WORK REQUIRED → Please state how many lines in the rows below contain the string "width", giving only the number.

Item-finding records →
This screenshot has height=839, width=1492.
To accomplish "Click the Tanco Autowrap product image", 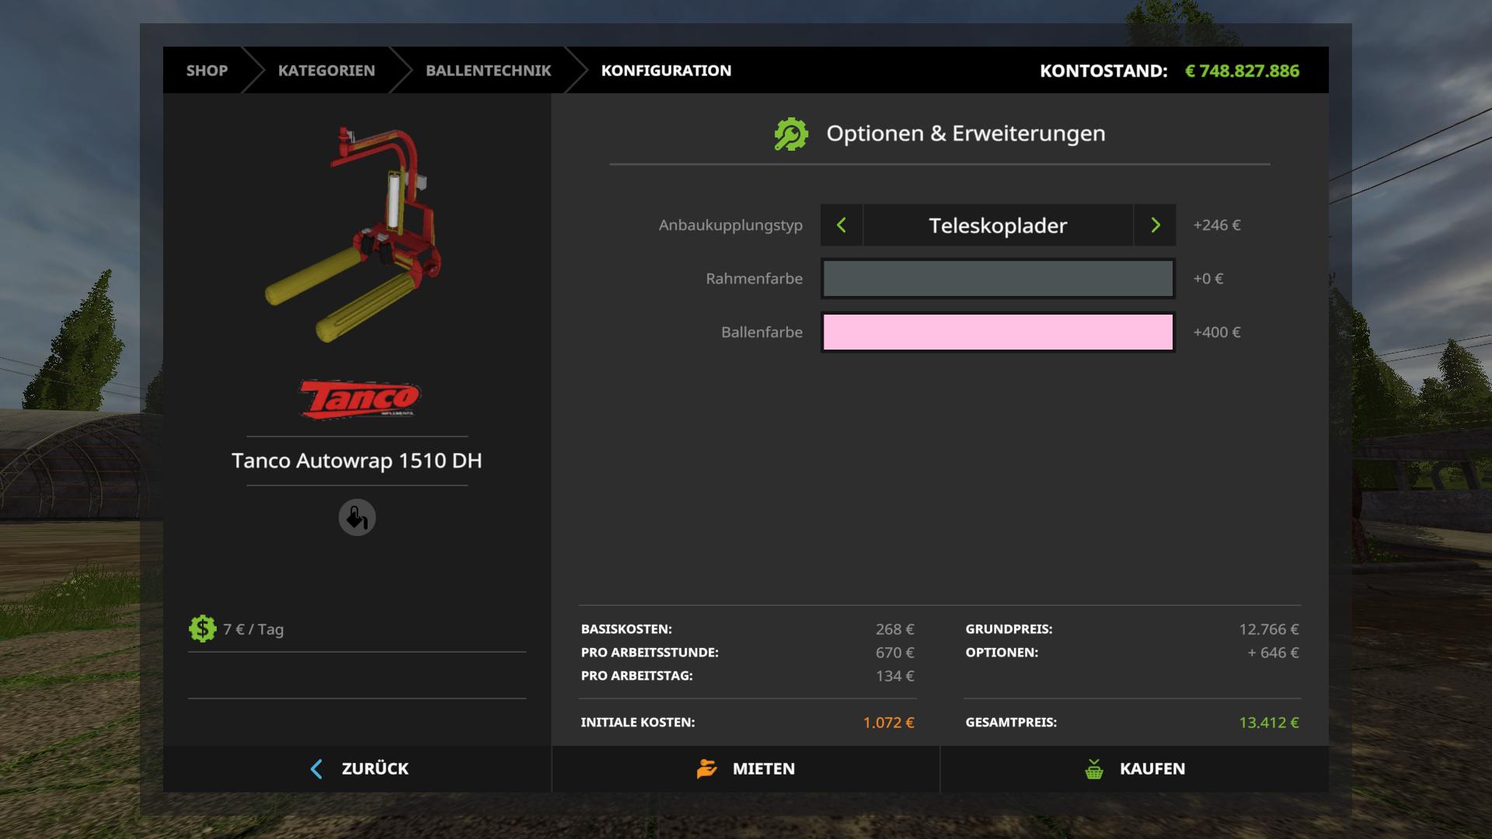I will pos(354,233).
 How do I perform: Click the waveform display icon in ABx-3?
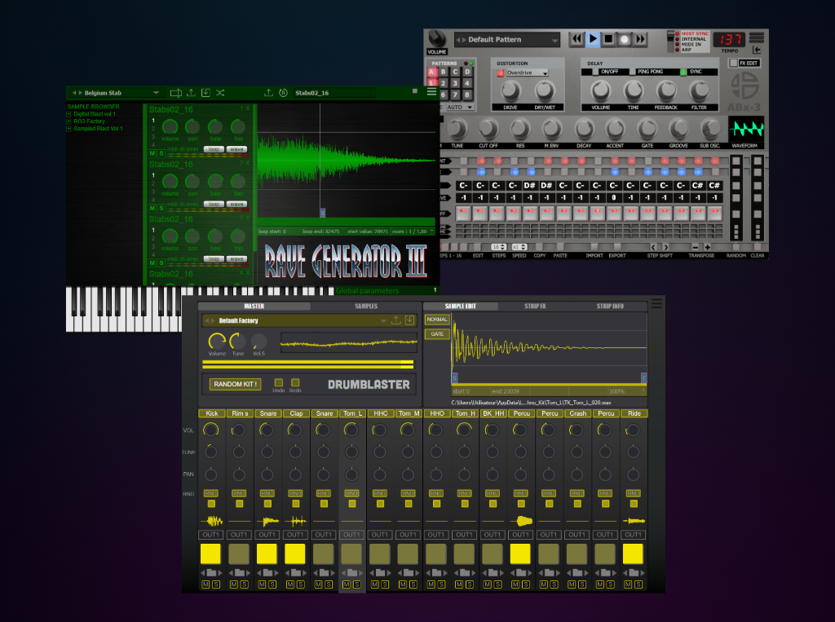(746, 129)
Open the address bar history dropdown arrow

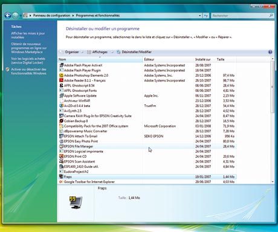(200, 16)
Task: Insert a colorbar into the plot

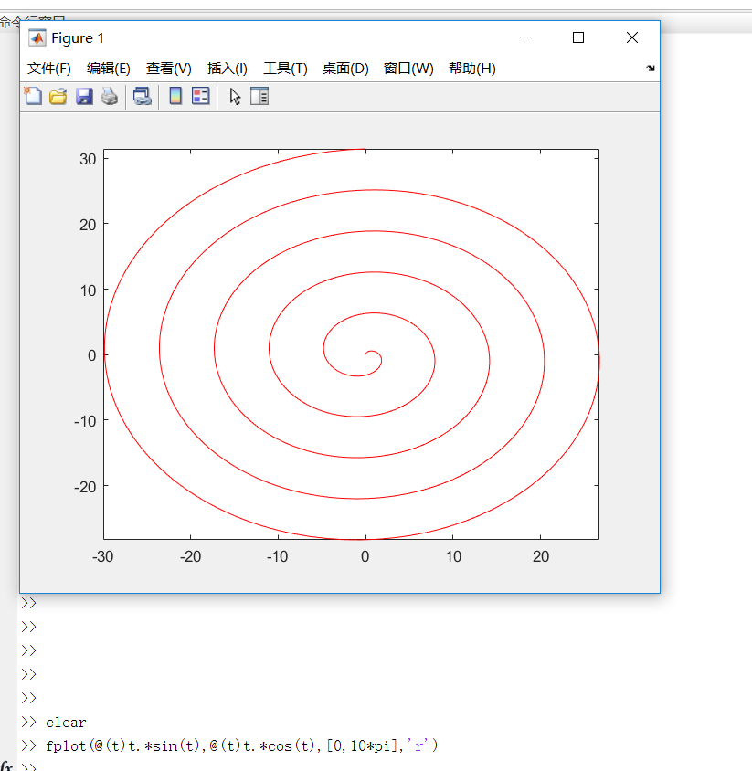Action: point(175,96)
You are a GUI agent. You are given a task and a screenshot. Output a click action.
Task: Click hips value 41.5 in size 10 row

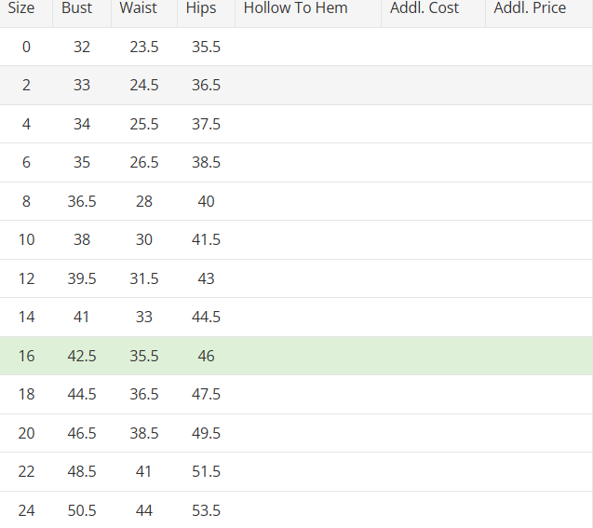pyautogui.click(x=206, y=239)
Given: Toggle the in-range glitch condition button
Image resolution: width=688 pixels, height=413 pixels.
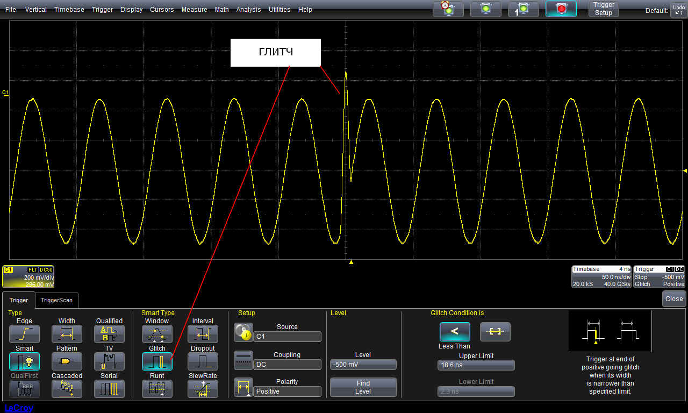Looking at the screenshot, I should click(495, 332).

...

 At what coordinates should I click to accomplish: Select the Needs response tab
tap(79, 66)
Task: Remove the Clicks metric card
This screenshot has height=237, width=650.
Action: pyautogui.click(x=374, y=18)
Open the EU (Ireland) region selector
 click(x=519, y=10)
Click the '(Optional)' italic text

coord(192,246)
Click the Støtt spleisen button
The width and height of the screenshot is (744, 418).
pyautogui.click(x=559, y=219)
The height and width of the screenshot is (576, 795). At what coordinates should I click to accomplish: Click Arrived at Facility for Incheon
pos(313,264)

WRITTEN REPLY → 5